**Extract to read:**
────────────────────
Actions: Joseph Holmes to review the font size used in tables and to include percentages in the chart in 4.2.

·       Proposals for capital strategy investment in 5.3 were highlighted and Members queried why there was nil spend for CIL/S106. It was explained that there were restrictions around what this could be used for, so it was allocated to general fund items (e.g., Education, Highways, etc) rather than Capital Investment or Invest to Save.

·       Members queried comments about investments in the Vodafone Radio Access Network. It was confirmed that the Council was looking to work with Vodafone rather than invest in their network. Other local authorities had used technology to monitor adult social care users in their homes to help detect problems as they occurred, but connectivity was a challenge in rural areas. West Berkshire was exploring potential trials with Vodafone, which could help to transform the service and reduce unit costs in the longer-term.

·       It was noted that the report still referred to London Road Industrial Estate rather than Bond Riverside.

Action: Joseph Holmes to update LRIE references to Bond Riverside.

·       Members queried whether Bloomfield Hatch Solar Farm was mentioned in the report. This was listed under Renewable Energy Provision (Project No. 127).

·       A question was asked about the Council’s debt to capital investment ratio compared to those of other local authorities. Officers did not know.
────────────────────
**Dataset entries:**
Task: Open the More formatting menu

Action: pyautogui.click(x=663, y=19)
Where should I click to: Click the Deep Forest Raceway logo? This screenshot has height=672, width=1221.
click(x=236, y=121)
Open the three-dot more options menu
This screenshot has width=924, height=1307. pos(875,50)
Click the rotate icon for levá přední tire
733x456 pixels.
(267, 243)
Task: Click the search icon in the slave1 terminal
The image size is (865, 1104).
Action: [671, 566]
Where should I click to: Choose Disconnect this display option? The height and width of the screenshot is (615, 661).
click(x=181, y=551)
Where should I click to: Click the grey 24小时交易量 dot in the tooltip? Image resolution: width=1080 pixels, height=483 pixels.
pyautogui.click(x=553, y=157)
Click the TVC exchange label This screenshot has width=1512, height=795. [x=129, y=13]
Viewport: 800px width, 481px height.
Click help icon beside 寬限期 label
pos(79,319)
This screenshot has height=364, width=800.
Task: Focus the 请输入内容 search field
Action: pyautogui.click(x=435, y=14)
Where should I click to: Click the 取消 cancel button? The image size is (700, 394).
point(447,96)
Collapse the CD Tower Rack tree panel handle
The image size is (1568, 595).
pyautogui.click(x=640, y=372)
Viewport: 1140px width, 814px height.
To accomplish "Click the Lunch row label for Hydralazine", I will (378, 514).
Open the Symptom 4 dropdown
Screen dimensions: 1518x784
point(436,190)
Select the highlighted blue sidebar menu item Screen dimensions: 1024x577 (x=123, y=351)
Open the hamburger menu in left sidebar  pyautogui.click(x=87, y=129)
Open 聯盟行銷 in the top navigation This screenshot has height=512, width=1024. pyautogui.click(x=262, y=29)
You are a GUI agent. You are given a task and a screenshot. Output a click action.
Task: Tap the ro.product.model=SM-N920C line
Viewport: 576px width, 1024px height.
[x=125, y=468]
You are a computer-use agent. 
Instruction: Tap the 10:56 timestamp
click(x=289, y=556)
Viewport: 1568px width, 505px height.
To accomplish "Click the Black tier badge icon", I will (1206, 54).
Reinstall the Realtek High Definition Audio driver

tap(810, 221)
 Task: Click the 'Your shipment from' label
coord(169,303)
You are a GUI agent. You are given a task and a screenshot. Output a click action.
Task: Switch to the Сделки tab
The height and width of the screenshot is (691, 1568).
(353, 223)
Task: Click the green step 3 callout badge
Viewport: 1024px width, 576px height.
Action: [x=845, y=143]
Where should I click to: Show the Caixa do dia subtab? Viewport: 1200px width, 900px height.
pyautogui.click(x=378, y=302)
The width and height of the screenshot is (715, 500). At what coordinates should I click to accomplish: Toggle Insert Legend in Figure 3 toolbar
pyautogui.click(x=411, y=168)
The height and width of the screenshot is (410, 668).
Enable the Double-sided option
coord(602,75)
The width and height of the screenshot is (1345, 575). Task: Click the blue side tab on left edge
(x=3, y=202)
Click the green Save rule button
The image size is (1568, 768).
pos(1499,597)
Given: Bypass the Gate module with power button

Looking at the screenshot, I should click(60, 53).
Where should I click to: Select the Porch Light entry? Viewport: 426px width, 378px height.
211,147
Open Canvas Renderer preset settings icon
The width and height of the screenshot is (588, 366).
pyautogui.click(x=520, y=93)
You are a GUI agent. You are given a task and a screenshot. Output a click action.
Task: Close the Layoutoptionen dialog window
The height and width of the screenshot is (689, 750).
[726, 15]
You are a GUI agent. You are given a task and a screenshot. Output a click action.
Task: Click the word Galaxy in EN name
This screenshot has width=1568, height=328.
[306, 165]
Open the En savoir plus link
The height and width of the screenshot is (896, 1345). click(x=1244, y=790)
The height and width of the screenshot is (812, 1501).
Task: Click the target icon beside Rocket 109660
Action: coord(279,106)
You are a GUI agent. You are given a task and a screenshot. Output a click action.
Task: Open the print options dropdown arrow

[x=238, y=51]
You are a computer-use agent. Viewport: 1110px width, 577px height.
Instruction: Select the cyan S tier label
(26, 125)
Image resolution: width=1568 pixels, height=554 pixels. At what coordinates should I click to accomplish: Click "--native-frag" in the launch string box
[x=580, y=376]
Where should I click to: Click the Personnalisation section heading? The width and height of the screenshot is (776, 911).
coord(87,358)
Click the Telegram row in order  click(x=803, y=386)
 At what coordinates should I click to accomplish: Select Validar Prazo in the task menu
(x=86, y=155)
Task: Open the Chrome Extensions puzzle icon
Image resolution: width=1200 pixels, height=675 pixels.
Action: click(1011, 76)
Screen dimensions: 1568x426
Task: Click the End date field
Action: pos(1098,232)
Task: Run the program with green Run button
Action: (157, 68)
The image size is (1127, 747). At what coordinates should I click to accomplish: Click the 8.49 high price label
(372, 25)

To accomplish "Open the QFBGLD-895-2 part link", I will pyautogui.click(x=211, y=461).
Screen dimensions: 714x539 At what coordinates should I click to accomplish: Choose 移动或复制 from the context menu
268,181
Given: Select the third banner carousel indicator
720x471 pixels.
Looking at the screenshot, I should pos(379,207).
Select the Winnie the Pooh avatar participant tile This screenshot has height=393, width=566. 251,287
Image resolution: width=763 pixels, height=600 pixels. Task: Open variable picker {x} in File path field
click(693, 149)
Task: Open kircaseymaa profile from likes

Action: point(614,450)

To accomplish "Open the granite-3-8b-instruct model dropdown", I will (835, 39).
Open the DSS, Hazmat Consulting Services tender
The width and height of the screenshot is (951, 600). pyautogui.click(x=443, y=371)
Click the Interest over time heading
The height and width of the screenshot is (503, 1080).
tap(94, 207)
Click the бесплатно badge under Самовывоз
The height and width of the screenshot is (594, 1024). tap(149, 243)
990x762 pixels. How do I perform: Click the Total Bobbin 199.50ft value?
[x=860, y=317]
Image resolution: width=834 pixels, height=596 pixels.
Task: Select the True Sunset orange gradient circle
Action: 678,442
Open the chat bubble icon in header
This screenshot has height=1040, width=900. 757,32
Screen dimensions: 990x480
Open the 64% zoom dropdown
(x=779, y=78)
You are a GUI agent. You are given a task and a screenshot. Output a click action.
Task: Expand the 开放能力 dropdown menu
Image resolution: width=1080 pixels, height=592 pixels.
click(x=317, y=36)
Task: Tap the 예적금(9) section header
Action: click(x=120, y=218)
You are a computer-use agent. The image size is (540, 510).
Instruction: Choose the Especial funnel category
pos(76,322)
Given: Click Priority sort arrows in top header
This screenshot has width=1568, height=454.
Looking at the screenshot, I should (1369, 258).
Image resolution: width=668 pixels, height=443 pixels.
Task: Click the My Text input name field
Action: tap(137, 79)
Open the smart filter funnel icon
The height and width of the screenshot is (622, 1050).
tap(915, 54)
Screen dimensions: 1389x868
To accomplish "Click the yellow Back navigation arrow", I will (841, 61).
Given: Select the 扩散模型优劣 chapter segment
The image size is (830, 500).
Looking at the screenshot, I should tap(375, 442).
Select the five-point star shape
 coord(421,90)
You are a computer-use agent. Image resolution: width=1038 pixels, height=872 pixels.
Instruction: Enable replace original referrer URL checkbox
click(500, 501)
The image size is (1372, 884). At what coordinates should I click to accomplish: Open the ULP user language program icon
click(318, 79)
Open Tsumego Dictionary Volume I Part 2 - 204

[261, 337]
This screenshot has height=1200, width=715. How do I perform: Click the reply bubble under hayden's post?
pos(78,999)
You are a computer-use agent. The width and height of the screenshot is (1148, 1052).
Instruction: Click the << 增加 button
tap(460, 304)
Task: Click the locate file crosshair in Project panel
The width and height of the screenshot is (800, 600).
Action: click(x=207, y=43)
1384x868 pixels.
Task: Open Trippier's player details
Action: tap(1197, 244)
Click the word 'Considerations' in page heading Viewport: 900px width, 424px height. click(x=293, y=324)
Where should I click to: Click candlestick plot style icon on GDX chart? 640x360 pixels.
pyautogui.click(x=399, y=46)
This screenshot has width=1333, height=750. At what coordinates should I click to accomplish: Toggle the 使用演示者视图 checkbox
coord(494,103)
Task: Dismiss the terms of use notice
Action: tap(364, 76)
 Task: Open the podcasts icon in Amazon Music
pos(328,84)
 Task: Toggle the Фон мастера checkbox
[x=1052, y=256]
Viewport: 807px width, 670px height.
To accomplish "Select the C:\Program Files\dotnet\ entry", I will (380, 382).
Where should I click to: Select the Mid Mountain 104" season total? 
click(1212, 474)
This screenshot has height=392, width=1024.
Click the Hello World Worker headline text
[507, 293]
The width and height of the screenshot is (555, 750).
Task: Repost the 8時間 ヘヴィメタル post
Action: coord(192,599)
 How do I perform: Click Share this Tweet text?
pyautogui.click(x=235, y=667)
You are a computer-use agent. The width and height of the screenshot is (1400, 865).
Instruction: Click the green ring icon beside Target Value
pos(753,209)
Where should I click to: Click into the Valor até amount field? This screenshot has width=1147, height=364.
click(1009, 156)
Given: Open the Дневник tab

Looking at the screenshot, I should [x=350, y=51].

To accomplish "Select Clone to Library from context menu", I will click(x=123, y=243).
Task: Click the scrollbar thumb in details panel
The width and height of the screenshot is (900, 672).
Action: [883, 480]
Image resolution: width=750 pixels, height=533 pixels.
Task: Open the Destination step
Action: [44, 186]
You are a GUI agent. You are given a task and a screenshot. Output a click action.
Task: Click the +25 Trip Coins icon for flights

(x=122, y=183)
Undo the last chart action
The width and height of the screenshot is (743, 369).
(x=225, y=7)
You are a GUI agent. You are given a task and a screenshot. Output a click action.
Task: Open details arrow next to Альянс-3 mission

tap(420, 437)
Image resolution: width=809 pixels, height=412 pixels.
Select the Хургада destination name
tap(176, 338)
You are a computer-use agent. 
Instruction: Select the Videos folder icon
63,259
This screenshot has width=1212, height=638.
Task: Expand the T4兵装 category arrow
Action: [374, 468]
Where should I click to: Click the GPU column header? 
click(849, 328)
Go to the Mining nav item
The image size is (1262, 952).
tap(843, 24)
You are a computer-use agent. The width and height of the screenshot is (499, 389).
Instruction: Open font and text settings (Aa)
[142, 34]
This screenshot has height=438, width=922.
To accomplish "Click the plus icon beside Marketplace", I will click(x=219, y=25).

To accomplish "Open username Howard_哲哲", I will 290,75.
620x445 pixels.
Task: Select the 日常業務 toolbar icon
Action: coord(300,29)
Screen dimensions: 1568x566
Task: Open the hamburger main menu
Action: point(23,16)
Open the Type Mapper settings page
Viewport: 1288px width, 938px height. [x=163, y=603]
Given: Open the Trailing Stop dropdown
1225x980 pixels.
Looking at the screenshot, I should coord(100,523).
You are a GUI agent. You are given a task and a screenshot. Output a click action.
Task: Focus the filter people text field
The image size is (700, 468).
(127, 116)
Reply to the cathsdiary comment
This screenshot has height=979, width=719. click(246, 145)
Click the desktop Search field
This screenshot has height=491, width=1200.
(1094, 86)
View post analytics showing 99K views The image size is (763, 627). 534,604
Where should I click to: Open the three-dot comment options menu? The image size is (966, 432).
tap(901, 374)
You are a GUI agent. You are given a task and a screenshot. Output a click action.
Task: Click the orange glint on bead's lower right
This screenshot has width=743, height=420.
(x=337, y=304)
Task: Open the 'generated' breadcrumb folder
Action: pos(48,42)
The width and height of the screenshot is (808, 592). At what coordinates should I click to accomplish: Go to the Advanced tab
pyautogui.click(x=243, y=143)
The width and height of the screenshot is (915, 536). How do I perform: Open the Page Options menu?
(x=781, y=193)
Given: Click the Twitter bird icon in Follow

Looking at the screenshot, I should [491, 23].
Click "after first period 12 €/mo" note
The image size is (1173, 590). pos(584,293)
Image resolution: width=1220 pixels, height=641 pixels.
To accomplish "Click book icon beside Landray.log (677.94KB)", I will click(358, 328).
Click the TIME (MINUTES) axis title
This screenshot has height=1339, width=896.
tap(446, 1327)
────────────────────
**Tasks to perform:**
a) For each statement about the meeting minutes, answer yes or no and quote the words of the minutes that decide it. (i) The Council intended to invest in the Vodafone Radio Access Network. (ii) CIL/S106 money went to general fund items such as Education and Highways. (iii) Officers were able to say how the Council's debt to capital investment ratio compared with other local authorities.
b) According to the meeting minutes, where in the report was Bloomfield Hatch Solar Farm listed?
c) Continue the meeting minutes from their last line.

**Expected outputs:**
a)
(i) No: "It was confirmed that the Council was looking to work with Vodafone rather than invest in their network."
(ii) Yes: "so it was allocated to general fund items (e.g., Education, Highways, etc) rather than Capital Investment or Invest to Save."
(iii) No: "Officers did not know."

b) Under Renewable Energy Provision (Project No. 127).

c)
·       It was noted that 6.7% of revenue was spent on debt finance and Members asked how that figure compared to other local authorities. It was confirmed that this information was available via Oflog. Only around 10 upper tier local authorities had a higher debt servicing cost to core spending ratio, including some that had substantial debt financing (e.g., Warrington). There would need to be a good business case for taking on further debt. Money could not be borrowed to  ...  view the full minutes text for item 50.


Revenue Budget 2024/25

Purpose: To consider and recommend to Council the 2024-25 Revenue Budget.

Additional documents:


Councillor Iain Cottingham (Executive Portfolio Holder: Finance and Corporate Services) and Joseph Holmes (Executive Director – Resources) presented the Revenue Budget (Agenda Item 6).

The following points were raised in the debate:

·       It was noted that the report quoted different figures for the Council’s tax base in the executive summary and introduction.

Action: Joseph Holmes to check the figures for the tax base.

·       Members asked about the state of the Collection Fund. Officers confirmed that the collection rate was holding up well but was slightly below pre-pandemic levels. Although the assumption about the number of new properties completed had been overly optimistic, it was expected that this would catch up in the following year. Business Rates had seen a £3M surplus in the previous year, but a £1M deficit this year. This was due to a number of factors, including revaluations.

·       Members commended the work that had gone into reviewing the budget.

·       It was highlighted that data was missing for parish expenses. Officers confirmed that figures would be added as soon as they were available.

·       Members noted proposed cost savings on grass / verge cutting and expressed concerns about the road safety implications of this, particularly in rural areas. It was also noted that previous proposals to make savings by reducing gully clearing had been dropped – this was welcomed by Members, since recent flooding events had highlighted the importance of this activity. It was explained that the public consultation had proposed around £1.5M of cost savings, but around £300,000 of these had been dropped in response to consultation feedback, including those related to gully clearance and waste / dog waste bins. Useful feedback had been received around location of dog waste bins.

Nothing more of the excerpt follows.